In Virginia, and in the federal system, criminal sentencing guidelines instruct prosecutors to assign numbers to a defendant’s criminal history, and exacerbating and mitigating facts of the crime. This formula yields a sentence range. In Virginia, the range is done in years, but in the federal system, it’s done in months. The “correct” sentence, then, is more science than art.

But in Virginia, some prison groups believe that, despite the guidelines, prison sentences greater than 15 years should be re-evaluated. House Bill 834, introduced by Del. Rae Cousins, D-Richmond, proposes that some prisoners serving these long sentences have their sentences reduced by a new judge.

This is a terrible idea.

Virginians don’t need the Department of Corrections statistics to know that any prisoner who has already served more than 15 years in prison is dangerous. Misdemeanor convictions don’t carry more than one year in prison, and most sentencing guidelines won’t go beyond five or so years unless the underlying offense involved violence.

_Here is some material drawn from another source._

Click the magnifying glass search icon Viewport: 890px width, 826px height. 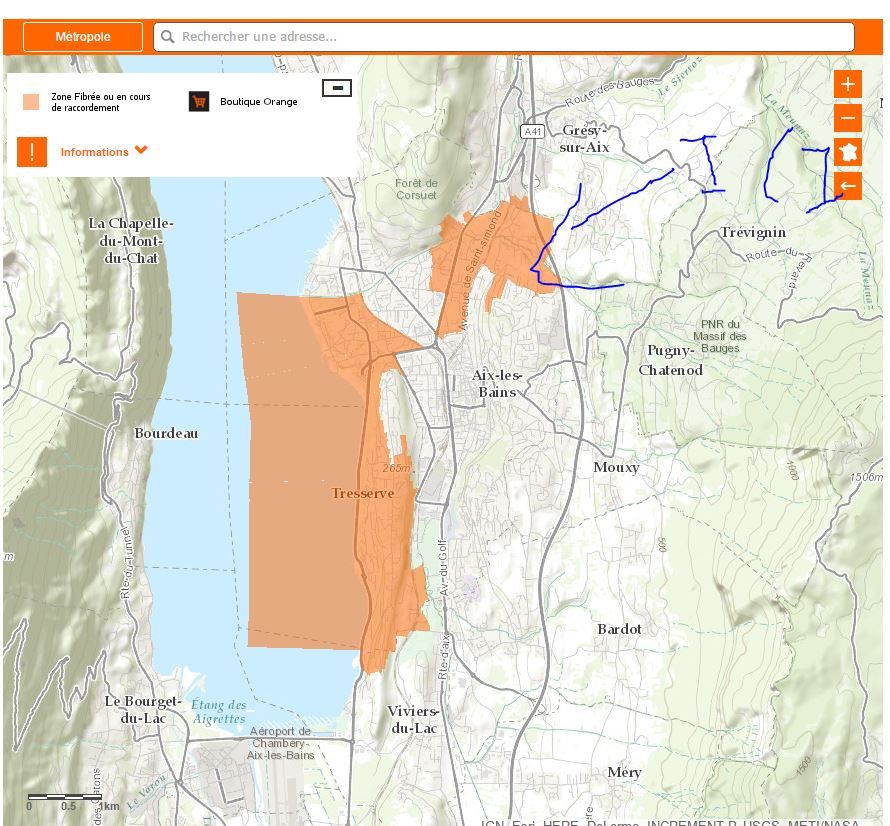(168, 37)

Beyond general concern for law-abiding citizens, this legislation wholly ignores the victim’s point of view. In fact, it essentially rebuilds the entire criminal justice system. A victim or victim’s family member, who had spent the last 15-plus years believing that their abuser was safely incarcerated, would receive a phone call about a hearing. This victim would then have to relive their trauma, prior to physically returning to the jurisdiction where the crime occurred, and once more tell a courtroom full of strangers about the worst day of their life, more than a decade and a half ago.

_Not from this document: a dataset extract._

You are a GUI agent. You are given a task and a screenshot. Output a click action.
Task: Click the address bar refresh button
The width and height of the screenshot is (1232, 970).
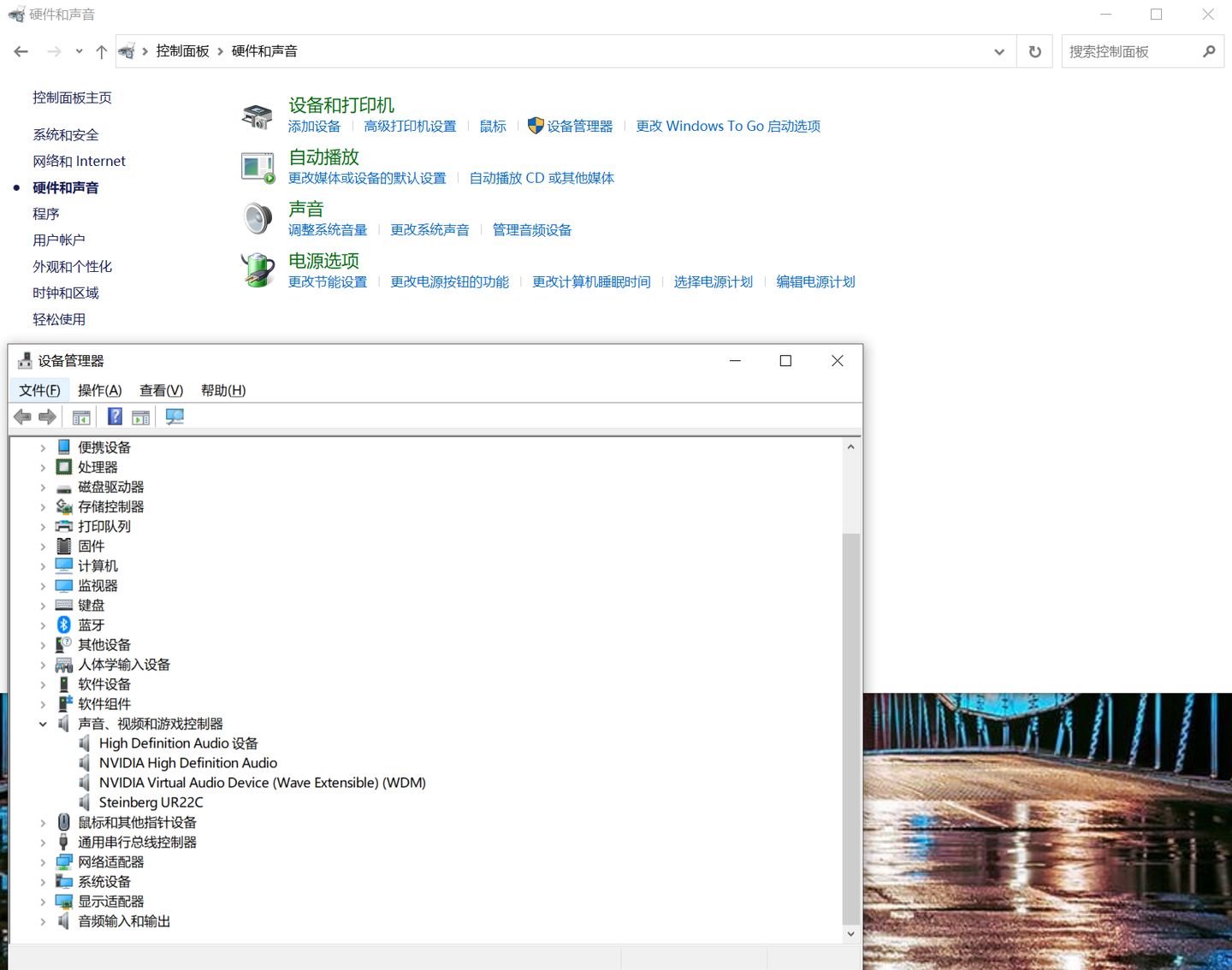point(1034,50)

Moreover, it completely undermines any faith or confidence a victim could feel with the closure of a sentencing. If this bill becomes law in 2024, isn’t everything on the table for renegotiation? Who is to say that the Democrats, if they hold the majority, might decide that 10 years, instead of 15 years, is too long of a sentence? With statutory precedent permitting cases to be reopened beyond the traditional parole process, how could a victim ever feel like the case was actually closed?

Inmates may apply for free defense counsel who can, without leave of the court, file for a new sentencing hearing. Not only would this almost certainly be before a new judge, it would also be a new prosecutor, who would need to learn the facts of the case, and be able to argue the other side.

While this legislation calls itself a ho-hum “second-look” process, it’s really a “criminal sentence cap” of 15 years.

Virginia used to be a state in which parole did not exist — everyone had to serve 85% of their sentence, no matter how severe the crime. This, plus the death penalty, also removed from our code by Democrats, did the important work of deterring crime in the commonwealth.

Judges will be hesitant to impose sentences of more than 15 years if it empowers another judge to simply go back to the drawing board. And a 15-year cap is not what Virginians have asked for or what we need. This push to renegotiate sentences is the sly first step in criminal “reformers’” plan to completely dismantle criminal punishments.